Table 4.
Cardiac ultrastructure in ischemia/reperfusion (I/R) and myocardial infarction (MI).
| Animal models of I/R and MI | Ultrastructural changes | Quantitative TEM? | References |
|---|---|---|---|
| A rat model of MI | Myocardial fiber network is disrupted. Mitochondria became smaller and round. ↑ Mitochondrial and autophagosome numbers. ↑ LC3II/I ratio and ↓ Parkin protein level. ↓ autophagic flux. | No | Wu et al., 2016 |
| A mouse model of MI | ↑ Large vacuoles resemble autophagosomes at the border zone and smaller autophagosomes at the remote zone of the infarct at 1-week post-MI. By 3-week post-MI, more autophagosomes and lysosomes were present in the remote zone, and autophagosome size in the border zone was smaller. Rapamycin ↑ presence of autophagosomes and lysosome, whereas hearts from bafilomycin injected group remained free of these organelles. | No | Kanamori et al., 2011a |
| MI in GFP-LC3 transgenic mice, treated with starvation and/or bafilomycin | Time-dependent ↑ of autophagosomes and electron-dense bodies at both the infarct and border zones following MI from 30 min to 24 h. ↑ Cathepsin D at 30 min−24 h, whereas LC3II at 4–24 h and p62 at 24 h.

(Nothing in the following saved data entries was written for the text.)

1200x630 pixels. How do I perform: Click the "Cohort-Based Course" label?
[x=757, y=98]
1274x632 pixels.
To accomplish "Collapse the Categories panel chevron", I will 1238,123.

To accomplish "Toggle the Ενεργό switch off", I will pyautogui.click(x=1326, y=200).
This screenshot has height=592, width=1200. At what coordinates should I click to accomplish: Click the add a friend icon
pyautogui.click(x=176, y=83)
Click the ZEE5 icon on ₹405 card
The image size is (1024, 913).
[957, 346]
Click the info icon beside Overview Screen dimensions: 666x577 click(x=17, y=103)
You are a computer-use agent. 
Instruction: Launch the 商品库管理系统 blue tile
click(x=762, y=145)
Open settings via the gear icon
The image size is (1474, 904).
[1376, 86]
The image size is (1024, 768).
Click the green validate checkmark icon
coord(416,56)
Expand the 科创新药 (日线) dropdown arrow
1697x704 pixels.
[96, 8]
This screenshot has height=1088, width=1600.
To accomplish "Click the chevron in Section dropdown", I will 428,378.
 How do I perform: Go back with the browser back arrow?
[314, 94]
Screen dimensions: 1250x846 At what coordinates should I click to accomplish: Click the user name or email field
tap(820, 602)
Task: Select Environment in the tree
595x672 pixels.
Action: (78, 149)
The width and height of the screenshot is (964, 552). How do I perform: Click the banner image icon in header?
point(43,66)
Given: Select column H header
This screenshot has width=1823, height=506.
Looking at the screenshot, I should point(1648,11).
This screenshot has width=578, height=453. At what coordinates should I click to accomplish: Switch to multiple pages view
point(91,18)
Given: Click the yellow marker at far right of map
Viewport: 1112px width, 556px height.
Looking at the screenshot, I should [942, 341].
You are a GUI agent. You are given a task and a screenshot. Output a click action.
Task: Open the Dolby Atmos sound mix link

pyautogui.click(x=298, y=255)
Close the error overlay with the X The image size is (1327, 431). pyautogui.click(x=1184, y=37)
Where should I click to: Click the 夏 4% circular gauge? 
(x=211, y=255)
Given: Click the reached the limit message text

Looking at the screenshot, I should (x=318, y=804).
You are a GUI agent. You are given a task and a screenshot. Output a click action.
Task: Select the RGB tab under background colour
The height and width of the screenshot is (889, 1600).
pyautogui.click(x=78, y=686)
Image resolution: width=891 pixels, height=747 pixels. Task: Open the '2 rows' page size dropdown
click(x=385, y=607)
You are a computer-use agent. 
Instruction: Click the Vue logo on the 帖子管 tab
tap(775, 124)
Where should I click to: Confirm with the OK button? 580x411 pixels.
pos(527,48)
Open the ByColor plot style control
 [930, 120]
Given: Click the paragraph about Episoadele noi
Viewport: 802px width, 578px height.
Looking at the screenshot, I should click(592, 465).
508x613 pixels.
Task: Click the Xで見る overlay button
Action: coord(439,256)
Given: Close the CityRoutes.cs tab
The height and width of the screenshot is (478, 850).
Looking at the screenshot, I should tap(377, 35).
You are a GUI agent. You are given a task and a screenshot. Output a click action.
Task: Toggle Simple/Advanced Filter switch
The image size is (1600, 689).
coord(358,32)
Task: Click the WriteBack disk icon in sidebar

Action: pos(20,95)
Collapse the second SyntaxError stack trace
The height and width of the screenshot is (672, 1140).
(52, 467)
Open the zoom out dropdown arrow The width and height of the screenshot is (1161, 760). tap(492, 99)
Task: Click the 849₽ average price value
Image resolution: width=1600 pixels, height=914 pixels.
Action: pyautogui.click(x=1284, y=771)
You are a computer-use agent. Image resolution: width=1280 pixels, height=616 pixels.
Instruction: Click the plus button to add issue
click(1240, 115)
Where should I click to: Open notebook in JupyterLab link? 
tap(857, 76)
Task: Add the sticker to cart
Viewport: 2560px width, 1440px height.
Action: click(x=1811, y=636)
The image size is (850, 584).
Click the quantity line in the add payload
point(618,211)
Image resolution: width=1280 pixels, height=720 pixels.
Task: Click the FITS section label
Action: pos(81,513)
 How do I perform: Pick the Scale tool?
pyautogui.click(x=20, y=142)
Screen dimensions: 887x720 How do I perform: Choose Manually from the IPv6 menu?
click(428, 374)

Immune-TEM with a cathepsin D antibody and enzyme cytochemistry for acid phosphatase were used to confirm that the electron-dense bodies were in fact lysosomes. Starvation ↑ autophagosomes and bafilomycin ↑ electron-dense bodies. | No | Kanamori et al., 2011b |
| Post-MI treatment of resveratrol | ↑ Autophagic vacuoles and lysosomes in post-MI hearts, which were further ↑ with resveratrol and associated with a reduction in adverse remodeling. ↑ Autophagic vacuoles and lysosomes by resveratrol and attenuated by adenosine monophosphate-activated protein kinase (AMPK) inhibitor compound C in neonatal cardiomyocytes in vitro. ↑ Electron-dense lysosomes without increase of autophagosomes by chloroquine. |
No | Kanamori et al., 2013 |
Highlighted in bold are the subcellular structures observed by TEM.